- Official poster
- Directed by: Gopalan Manoj
- Written by: Rajesh K. Raman
- Produced by: Sreekumar Pillai
- Starring: Sunny Wayne; Vinutha Lal;
- Cinematography: Noushad Shereef
- Edited by: Ayoob Khan
- Music by: Gopi Sundar
- Production company: Movies Nest Creations
- Release date: 13 February 2015;
- Country: India
- Language: Malayalam

= Saradhi =

Saradhi is a 2015 Indian Malayalam-language action thriller directed by Gopalan Manoj and starring Sunny Wayne and Vinutha Lal.
 This film inspired the Tamil film Sei (2018).

== Plot ==
An ambulance driver receives an unexpected call to transport a deceased body and grieving family members to a distant location. As he embarks on the journey, he discovers that the situation is not as straightforward as it seems. Faced with a dilemma, he must make a decision - to flee or to confront the mysterious circumstances unfolding before him.

==Cast==
- Sunny Wayne as Christy
- Vinutha Lal
- Nedumudi Venu
- Sreenivasan
- Madhupal
- Vishnu G Raghav

==Soundtrack==
Music by Gopi Sunder. In a soundtrack album review, The Times of India stated that "Saaradhi is no extraordinary album but has its musical moments through the first two songs, and the album is worth grabbing".

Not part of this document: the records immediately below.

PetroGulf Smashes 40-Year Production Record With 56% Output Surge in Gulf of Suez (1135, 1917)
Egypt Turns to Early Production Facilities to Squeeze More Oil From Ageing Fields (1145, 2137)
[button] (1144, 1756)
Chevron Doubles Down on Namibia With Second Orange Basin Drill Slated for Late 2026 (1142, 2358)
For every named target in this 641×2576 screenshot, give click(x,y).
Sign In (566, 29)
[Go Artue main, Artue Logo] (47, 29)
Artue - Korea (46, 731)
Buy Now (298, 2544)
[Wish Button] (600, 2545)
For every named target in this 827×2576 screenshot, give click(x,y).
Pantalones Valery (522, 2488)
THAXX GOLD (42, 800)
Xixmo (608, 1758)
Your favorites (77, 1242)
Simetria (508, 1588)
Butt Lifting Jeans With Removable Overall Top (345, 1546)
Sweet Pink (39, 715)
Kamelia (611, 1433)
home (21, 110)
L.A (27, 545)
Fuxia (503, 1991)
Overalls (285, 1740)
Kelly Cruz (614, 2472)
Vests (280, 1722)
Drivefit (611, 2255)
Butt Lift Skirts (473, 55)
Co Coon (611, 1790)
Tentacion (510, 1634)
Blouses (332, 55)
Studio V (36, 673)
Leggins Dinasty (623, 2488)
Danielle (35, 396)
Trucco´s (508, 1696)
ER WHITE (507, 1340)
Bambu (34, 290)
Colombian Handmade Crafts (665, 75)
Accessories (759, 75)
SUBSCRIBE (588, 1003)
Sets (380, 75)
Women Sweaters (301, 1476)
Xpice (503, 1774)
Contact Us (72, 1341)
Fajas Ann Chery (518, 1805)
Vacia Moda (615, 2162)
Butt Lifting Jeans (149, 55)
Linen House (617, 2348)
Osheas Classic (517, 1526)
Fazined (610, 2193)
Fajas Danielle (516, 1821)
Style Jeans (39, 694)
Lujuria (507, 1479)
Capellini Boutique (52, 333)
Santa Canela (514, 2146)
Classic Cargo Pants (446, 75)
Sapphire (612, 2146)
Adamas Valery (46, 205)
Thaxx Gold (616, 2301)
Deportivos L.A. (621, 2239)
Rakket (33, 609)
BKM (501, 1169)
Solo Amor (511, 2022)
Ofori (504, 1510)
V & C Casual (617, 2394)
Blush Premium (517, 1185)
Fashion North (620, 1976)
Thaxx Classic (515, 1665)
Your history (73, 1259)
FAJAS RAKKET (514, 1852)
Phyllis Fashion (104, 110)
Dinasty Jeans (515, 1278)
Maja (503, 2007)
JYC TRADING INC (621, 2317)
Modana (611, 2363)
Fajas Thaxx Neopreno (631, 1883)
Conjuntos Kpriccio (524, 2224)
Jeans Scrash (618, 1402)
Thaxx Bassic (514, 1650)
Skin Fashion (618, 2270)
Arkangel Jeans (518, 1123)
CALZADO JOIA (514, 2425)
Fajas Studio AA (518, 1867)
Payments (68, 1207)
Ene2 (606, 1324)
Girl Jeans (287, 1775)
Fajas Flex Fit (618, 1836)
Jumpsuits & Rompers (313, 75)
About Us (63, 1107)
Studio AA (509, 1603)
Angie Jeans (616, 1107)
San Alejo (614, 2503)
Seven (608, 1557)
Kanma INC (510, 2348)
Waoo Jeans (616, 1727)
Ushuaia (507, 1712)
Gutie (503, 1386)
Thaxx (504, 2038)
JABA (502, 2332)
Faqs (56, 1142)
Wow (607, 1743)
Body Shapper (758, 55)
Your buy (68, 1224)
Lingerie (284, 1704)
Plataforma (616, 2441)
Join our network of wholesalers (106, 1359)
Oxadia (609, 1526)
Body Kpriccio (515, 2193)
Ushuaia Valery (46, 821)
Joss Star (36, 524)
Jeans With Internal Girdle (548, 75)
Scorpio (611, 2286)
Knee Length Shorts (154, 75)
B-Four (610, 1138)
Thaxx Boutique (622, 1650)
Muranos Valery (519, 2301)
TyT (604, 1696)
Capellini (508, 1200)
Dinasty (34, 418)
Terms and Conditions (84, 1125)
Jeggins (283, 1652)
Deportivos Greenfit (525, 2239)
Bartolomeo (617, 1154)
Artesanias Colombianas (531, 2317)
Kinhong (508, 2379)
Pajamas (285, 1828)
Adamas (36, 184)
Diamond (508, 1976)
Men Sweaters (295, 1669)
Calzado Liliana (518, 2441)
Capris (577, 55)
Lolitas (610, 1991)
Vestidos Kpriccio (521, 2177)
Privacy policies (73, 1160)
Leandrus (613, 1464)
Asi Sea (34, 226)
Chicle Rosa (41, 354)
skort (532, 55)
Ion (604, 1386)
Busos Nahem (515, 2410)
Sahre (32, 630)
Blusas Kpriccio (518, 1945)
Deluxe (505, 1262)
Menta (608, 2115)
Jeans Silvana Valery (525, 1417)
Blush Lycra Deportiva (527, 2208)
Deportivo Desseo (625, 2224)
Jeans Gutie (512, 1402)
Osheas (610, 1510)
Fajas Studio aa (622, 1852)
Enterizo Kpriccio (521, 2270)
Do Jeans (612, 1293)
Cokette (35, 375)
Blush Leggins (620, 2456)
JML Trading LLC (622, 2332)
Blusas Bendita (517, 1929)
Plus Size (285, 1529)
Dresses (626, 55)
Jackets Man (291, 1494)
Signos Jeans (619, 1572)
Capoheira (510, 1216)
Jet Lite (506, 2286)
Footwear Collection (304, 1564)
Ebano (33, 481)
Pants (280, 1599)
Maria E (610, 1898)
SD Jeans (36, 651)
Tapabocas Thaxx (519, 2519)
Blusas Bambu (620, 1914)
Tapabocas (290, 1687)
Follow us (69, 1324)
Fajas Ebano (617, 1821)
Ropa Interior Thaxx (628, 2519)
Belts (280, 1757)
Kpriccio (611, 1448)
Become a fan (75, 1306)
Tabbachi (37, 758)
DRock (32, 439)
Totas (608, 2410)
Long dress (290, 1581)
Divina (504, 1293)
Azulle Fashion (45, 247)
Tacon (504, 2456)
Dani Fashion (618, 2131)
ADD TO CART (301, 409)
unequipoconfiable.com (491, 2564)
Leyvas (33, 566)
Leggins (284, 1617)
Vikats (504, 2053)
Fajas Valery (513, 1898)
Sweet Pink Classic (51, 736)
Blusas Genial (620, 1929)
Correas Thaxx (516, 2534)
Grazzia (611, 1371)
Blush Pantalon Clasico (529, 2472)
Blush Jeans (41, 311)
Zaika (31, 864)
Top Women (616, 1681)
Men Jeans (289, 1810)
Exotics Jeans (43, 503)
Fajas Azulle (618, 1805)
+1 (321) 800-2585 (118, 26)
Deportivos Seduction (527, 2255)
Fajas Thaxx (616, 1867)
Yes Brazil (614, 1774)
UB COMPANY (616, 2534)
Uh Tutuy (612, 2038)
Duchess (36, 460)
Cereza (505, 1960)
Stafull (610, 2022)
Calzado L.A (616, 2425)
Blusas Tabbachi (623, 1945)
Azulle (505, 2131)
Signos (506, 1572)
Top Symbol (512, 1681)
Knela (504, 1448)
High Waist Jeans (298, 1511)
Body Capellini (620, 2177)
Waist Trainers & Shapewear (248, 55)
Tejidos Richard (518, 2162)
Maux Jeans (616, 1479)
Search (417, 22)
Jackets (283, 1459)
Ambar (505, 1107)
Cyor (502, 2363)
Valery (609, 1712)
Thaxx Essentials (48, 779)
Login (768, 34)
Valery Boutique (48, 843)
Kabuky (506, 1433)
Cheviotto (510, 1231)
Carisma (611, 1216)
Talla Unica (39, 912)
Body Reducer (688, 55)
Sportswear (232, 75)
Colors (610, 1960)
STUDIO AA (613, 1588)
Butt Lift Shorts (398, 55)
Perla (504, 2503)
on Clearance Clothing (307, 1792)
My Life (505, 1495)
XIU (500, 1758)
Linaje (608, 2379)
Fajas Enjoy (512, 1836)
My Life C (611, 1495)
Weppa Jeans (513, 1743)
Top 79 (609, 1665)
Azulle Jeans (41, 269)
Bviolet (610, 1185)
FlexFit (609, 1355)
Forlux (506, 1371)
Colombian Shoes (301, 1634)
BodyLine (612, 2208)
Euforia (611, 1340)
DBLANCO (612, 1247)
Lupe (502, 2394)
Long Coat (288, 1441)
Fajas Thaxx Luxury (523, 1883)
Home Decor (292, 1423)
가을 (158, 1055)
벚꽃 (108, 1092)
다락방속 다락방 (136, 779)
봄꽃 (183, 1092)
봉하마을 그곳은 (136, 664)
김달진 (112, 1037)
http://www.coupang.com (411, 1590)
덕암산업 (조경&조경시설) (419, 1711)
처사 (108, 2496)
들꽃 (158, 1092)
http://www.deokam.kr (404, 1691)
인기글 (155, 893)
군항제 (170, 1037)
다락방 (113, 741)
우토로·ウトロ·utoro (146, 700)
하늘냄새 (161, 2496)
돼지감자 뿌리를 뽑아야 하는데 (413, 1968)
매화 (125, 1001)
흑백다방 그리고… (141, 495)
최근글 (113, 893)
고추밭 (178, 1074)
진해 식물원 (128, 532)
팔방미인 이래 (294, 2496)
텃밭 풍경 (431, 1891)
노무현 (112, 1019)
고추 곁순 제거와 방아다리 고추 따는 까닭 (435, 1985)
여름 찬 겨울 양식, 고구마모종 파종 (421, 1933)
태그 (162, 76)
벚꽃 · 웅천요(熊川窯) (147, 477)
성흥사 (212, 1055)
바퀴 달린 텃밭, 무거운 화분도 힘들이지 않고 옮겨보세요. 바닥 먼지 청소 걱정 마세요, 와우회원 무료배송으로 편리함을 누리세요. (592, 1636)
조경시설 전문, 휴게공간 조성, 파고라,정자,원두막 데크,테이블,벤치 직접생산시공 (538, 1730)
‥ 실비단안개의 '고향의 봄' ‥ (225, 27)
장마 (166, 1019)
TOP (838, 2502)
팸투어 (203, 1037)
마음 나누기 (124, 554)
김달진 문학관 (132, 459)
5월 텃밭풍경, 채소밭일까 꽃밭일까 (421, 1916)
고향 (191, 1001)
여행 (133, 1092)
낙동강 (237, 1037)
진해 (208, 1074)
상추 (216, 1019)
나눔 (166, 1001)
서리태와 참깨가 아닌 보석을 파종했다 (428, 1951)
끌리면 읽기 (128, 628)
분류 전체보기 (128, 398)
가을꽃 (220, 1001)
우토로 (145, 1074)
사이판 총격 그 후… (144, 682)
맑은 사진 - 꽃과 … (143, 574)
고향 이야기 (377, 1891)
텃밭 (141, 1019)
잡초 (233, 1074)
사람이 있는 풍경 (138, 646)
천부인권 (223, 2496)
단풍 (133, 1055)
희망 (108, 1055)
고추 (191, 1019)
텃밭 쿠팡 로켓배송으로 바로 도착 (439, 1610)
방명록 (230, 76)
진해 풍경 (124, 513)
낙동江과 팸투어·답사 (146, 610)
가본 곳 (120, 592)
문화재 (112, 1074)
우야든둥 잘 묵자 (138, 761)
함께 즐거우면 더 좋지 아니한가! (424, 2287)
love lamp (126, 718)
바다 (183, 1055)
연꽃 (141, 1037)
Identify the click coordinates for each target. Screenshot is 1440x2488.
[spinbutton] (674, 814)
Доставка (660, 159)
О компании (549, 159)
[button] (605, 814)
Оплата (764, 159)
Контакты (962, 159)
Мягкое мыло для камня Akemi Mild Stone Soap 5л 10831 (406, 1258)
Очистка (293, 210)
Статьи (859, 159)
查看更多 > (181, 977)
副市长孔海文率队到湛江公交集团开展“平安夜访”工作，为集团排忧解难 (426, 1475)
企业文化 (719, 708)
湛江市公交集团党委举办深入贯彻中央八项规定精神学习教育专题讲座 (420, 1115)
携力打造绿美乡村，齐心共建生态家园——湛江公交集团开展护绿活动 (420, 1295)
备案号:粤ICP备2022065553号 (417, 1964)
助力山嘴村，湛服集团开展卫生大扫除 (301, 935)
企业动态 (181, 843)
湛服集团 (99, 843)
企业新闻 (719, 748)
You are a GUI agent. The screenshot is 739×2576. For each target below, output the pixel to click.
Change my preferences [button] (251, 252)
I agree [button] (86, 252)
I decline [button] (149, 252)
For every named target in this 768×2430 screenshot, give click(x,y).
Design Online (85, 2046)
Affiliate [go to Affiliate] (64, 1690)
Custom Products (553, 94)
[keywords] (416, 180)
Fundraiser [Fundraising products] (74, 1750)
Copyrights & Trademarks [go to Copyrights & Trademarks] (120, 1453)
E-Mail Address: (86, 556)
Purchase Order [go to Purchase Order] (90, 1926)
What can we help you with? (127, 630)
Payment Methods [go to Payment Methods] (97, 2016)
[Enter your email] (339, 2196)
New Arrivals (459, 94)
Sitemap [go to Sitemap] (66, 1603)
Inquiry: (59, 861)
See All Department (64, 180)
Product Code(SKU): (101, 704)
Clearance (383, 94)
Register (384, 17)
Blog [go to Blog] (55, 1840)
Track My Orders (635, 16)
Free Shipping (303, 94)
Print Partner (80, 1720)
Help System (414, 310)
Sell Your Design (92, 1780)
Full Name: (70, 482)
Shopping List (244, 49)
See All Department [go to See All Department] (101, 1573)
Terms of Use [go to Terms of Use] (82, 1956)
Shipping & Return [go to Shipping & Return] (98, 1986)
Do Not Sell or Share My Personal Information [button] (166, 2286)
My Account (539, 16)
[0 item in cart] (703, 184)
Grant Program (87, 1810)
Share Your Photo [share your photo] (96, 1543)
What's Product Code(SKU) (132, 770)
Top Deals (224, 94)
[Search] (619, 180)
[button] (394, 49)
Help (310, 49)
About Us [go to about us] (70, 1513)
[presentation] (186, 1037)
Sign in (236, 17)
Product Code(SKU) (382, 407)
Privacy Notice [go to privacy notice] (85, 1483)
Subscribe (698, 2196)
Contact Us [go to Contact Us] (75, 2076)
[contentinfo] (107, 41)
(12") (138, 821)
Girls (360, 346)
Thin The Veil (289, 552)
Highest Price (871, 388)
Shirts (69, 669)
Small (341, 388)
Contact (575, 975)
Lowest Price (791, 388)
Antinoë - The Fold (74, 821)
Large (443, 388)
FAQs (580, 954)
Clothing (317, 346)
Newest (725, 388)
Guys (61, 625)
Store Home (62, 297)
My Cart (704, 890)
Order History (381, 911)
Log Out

- "Mazhamukile" - Najim Arshad, Mridula Warrier
- "Kuthu Kuthu" - Anuradha Sriram
- "Munne Munne" - Gopi Sunder.

==Reception==
A critic from The Times of India opined that "Despite its inconsistent pace, Saradhi is watchable and can be quite gripping at times. Sunny Wayne as an ambulance driver transporting corpses pulls off an amazing performance in this crime thriller". A critic from Rediff.com wrote that "Saaradhi makes an effort to be different but ends up being a run-of-the-mill affair". A critic from Sify wrote that "The attempt is to present things in a serious way but what this thriller manages is to bore you to death".